Ferro supports a wide range of Python types, automatically mapping them to the most efficient database types available in the Rust engine.

Supported Types

Python Type Database Type (General) Notes
int INTEGER
str TEXT / VARCHAR
bool BOOLEAN / INTEGER Stored as 0/1 in SQLite.
float DOUBLE / FLOAT
datetime DATETIME / TIMESTAMP Use datetime.datetime with timezone awareness.
date DATE Use datetime.date.
UUID UUID / TEXT Stored as a 36-character string if native UUID is unavailable.
Decimal NUMERIC / DECIMAL Use decimal.Decimal for high-precision financial data.
bytes BLOB / BYTEA Stored as binary data.
Enum ENUM / TEXT Python enum.Enum (typically string-backed).
dict / list JSON / JSONB Stored as JSON strings in SQLite.

Field Metadata

Ferro supports two equivalent ways to configure database-level constraints:

  1. typing.Annotated[..., FerroField(...)]
  2. ferro.Field(..., primary_key=..., unique=..., index=...)

Use whichever style matches your codebase best. Do not declare both styles on the same field.

Option 1: Annotated + FerroField

from typing import Annotated
from ferro import Model, FerroField

class Product(Model):
    sku: Annotated[str, FerroField(primary_key=True)]
    slug: Annotated[str, FerroField(unique=True, index=True)]
    price: Annotated[Decimal, FerroField(index=True)]
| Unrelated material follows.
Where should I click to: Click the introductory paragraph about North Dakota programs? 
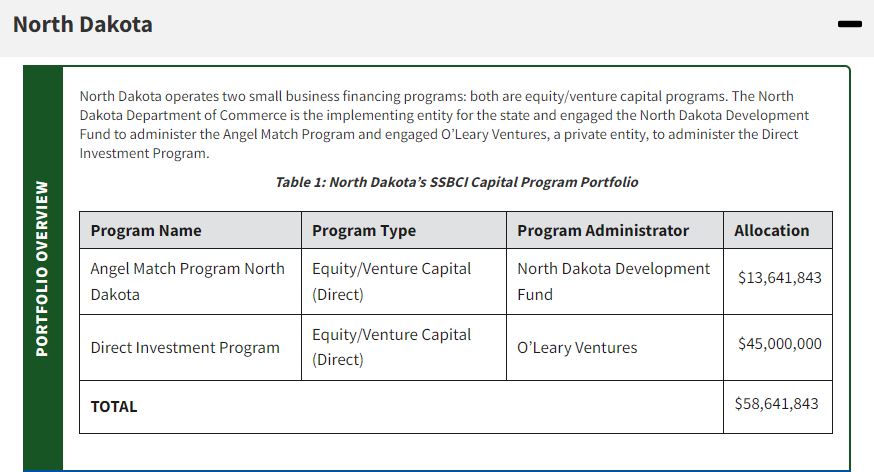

Option 2: Wrapped ferro.Field

from decimal import Decimal
from ferro import Field, Model

class Product(Model):
    sku: str = Field(primary_key=True)
    slug: str = Field(unique=True, index=True)
    price: Decimal = Field(index=True)

Parameters

Parameter Type Default Description
primary_key bool False Marks the field as the primary key for the table.
autoincrement bool \| None None If True, the database generates values automatically. Defaults to True for integer primary keys.
unique bool False Enforces a uniqueness constraint on the column.
index bool False Creates a database index for this column to improve query performance.

Pydantic Integration

ferro.Field wraps Pydantic's Field, so all standard Pydantic validation and schema kwargs still apply:

from ferro import Field, Model

class User(Model):
    username: str = Field(
        unique=True,
        min_length=3,
        max_length=50,
        description="Public handle"
    )

If you prefer Annotated, you can also compose FerroField with pydantic.Field(...) metadata in the same annotation.